Eventually, through a seemingly endless process of mental gymnastics that should have been over far more quickly than it was, I realized that femininity and feminism were not ideologies at war with each other, but rather counterpoint systems of thought that I could harmonize as my intellect and experience led me. As my boy was quick to point out, feminism was supposed to create space for me to be myself, whatever I wanted that self to look and feel like. And so, I was at long last spit out of the roller coaster ride of my gendered confusion, simply a person again. A person who loved the fall of heavy, hand-stitched lace on a custom corset. A person who exulted in heady, French perfumes and attended fashion exhibitions. A person who was, against all odds and most of my own expectations, remarkably happy.

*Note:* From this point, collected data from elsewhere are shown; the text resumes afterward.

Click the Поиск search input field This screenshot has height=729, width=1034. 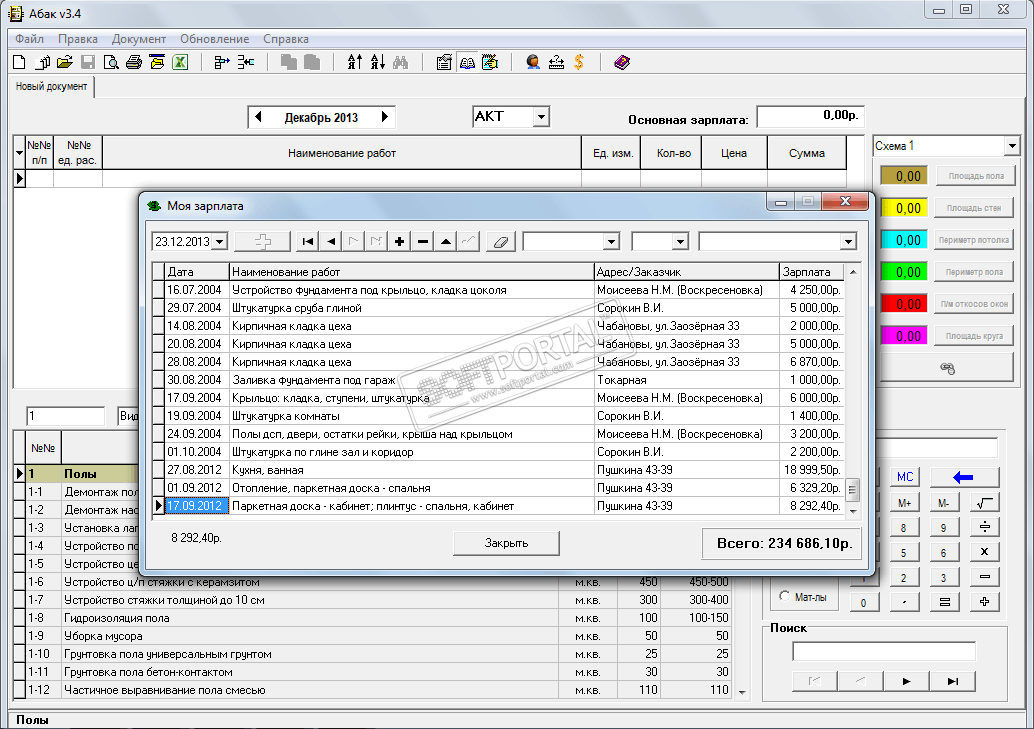(883, 652)
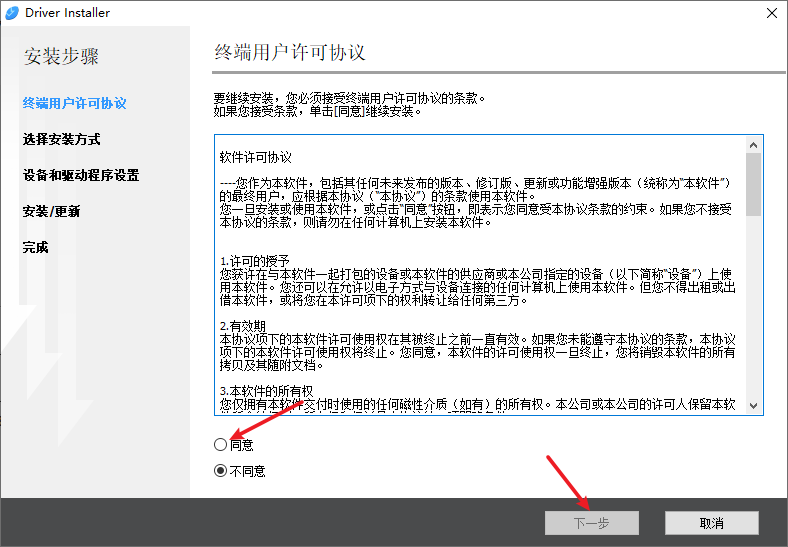
Task: Click the 2.有效期 section heading
Action: coord(244,327)
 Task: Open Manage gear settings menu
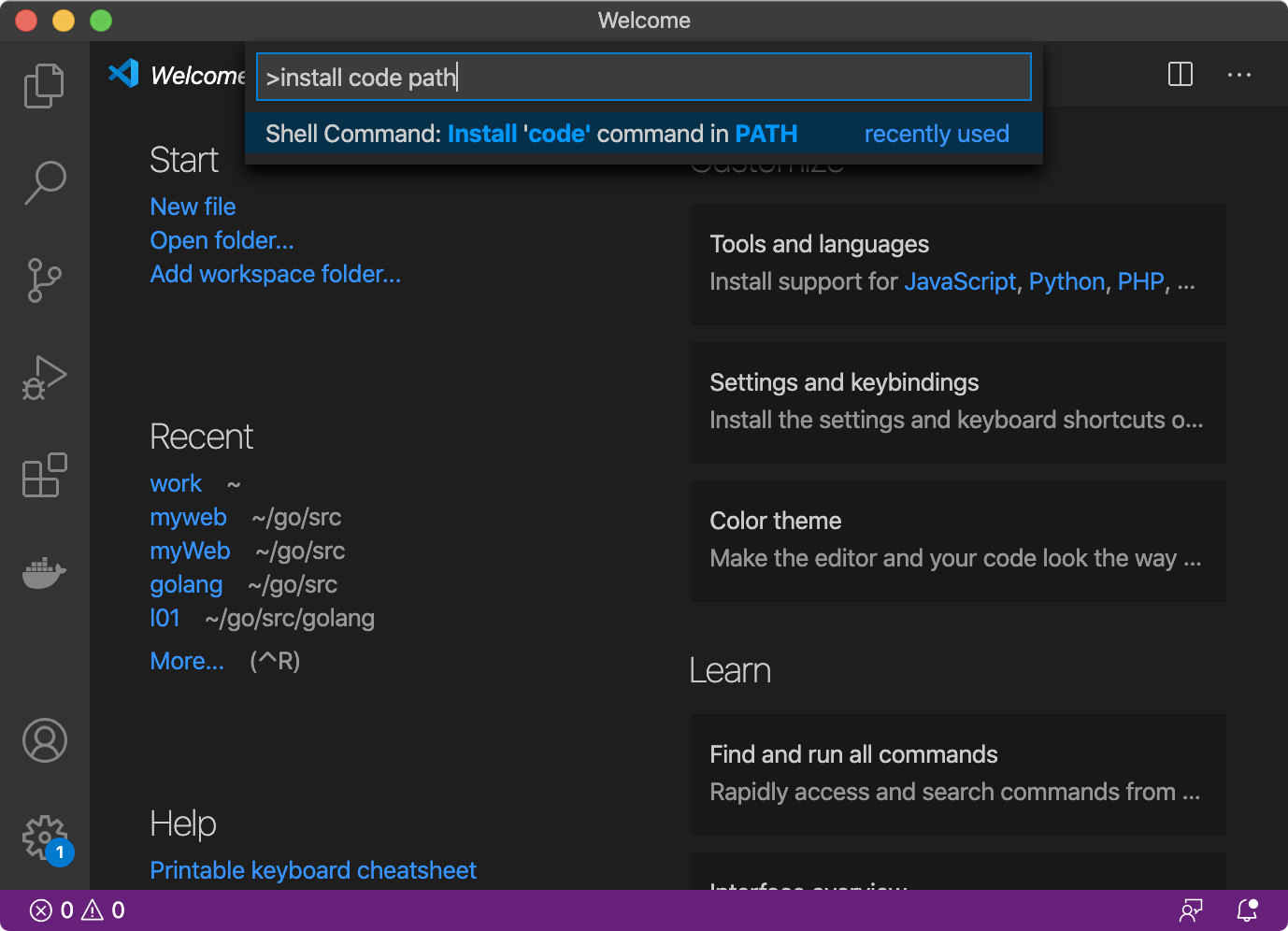pyautogui.click(x=44, y=838)
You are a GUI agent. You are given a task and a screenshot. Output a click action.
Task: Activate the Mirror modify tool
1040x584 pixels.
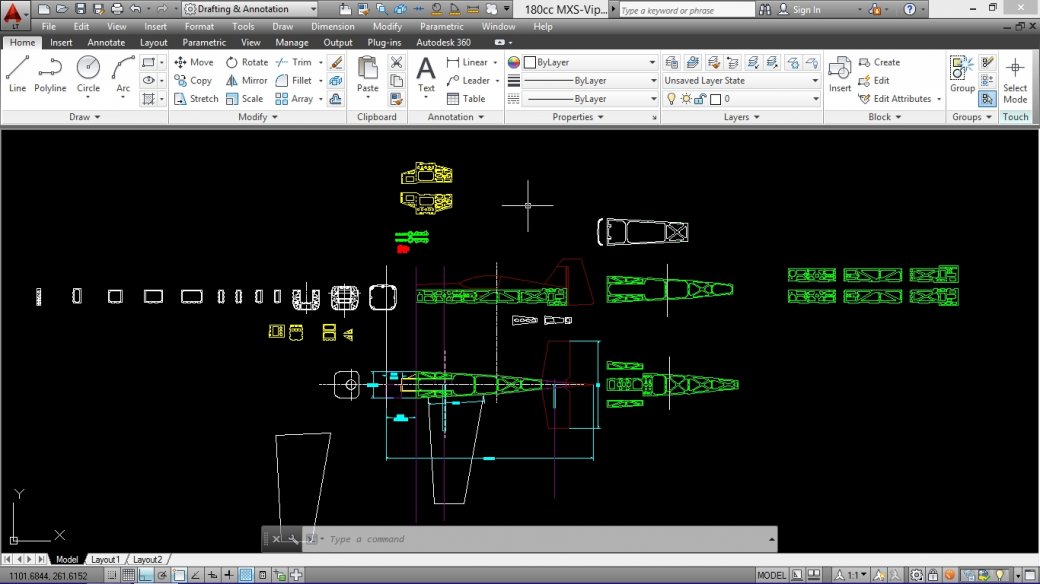pos(247,80)
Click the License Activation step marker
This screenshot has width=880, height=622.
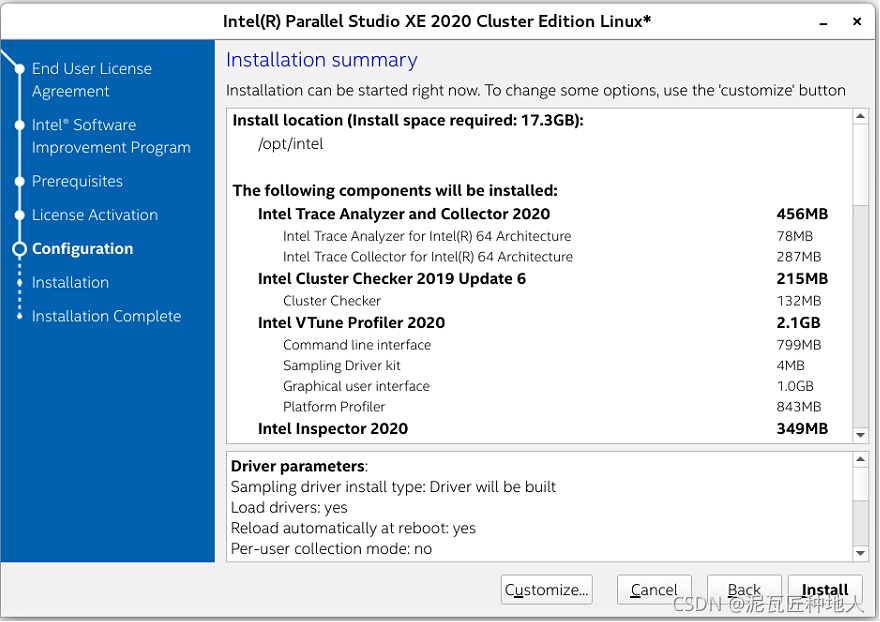[20, 215]
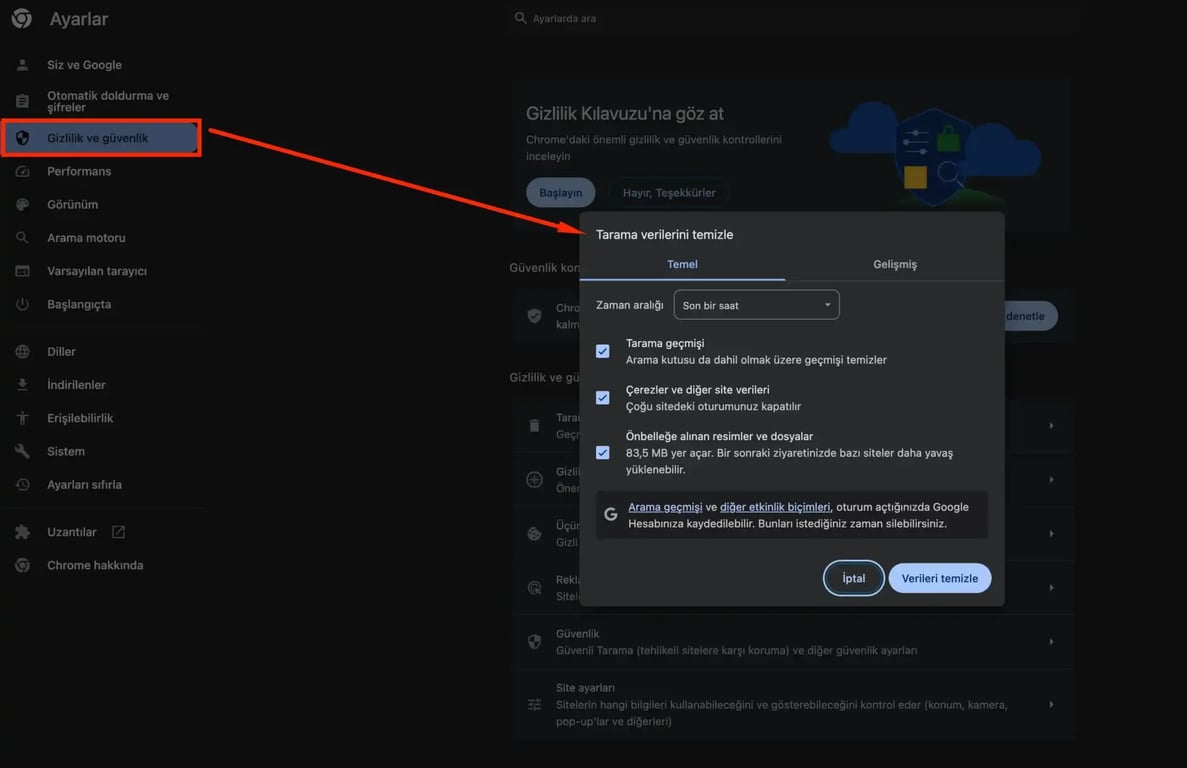
Task: Click the Performans speedometer icon in sidebar
Action: [x=23, y=172]
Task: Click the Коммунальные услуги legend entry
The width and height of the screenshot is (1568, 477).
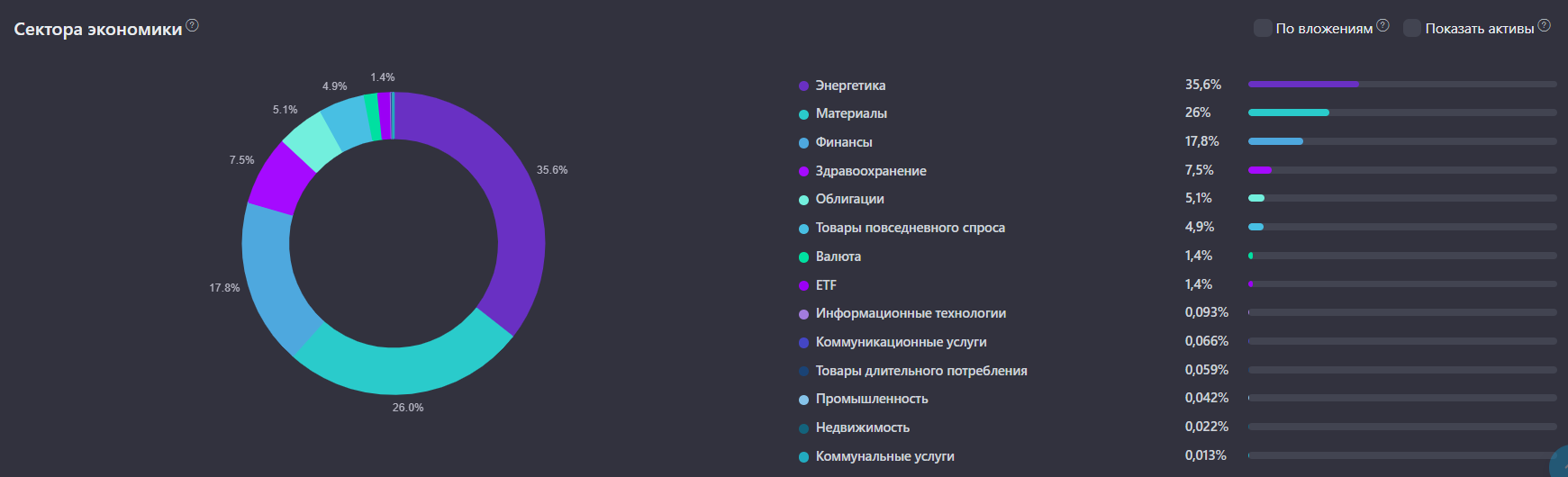Action: coord(884,456)
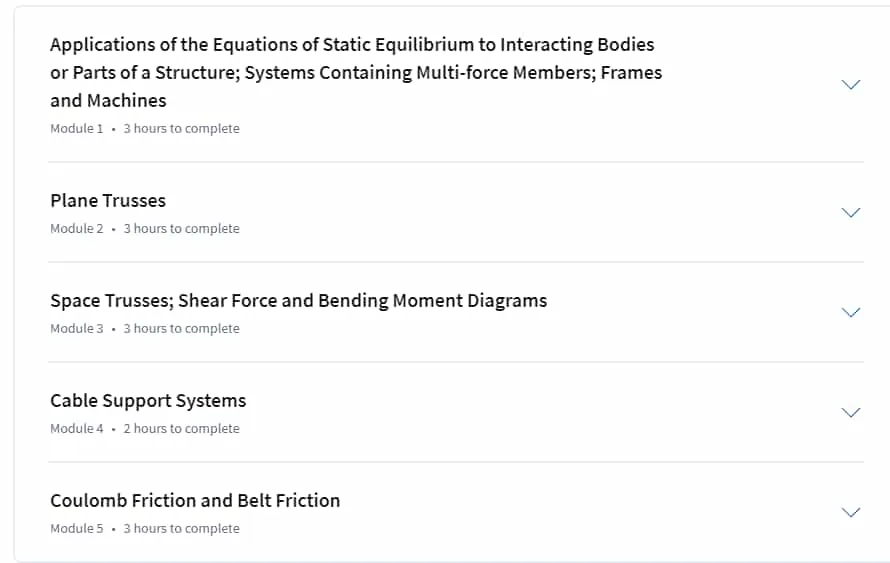Open Coulomb Friction and Belt Friction heading
Viewport: 890px width, 563px height.
tap(195, 501)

Though I still call myself a feminist, and continue to write about and discuss gender, sex, and society, I do so now on my own terms. I have long given up my fear of femininity, although I still prefer the connotation of the Femme, someone who plays Woman with a wink and a smile. Someone whose self expression is defined along internal lines, instead of external constraints. Someone in love with the body and the brain, the sensual and the contemplative. Someone like me. After all, the world will always be a wild, dangerous, confusing place. But somehow, through the beautiful trifles, the pleasurable luxuries of life, delight often carries the day. Through a fine meal, a classical aria, or a pair of tailored trousers that evoke confidence with the swish of quality materials, I can hold the sharp edges of many harsh realities at bay. Like innumerable women before me, I make my magic with a stroke of color, a gracious word, or even a dab of perfume, which, tucked behind the crease of my ear, whispers delightful, wise, wicked little secrets to the woman I grew up to be.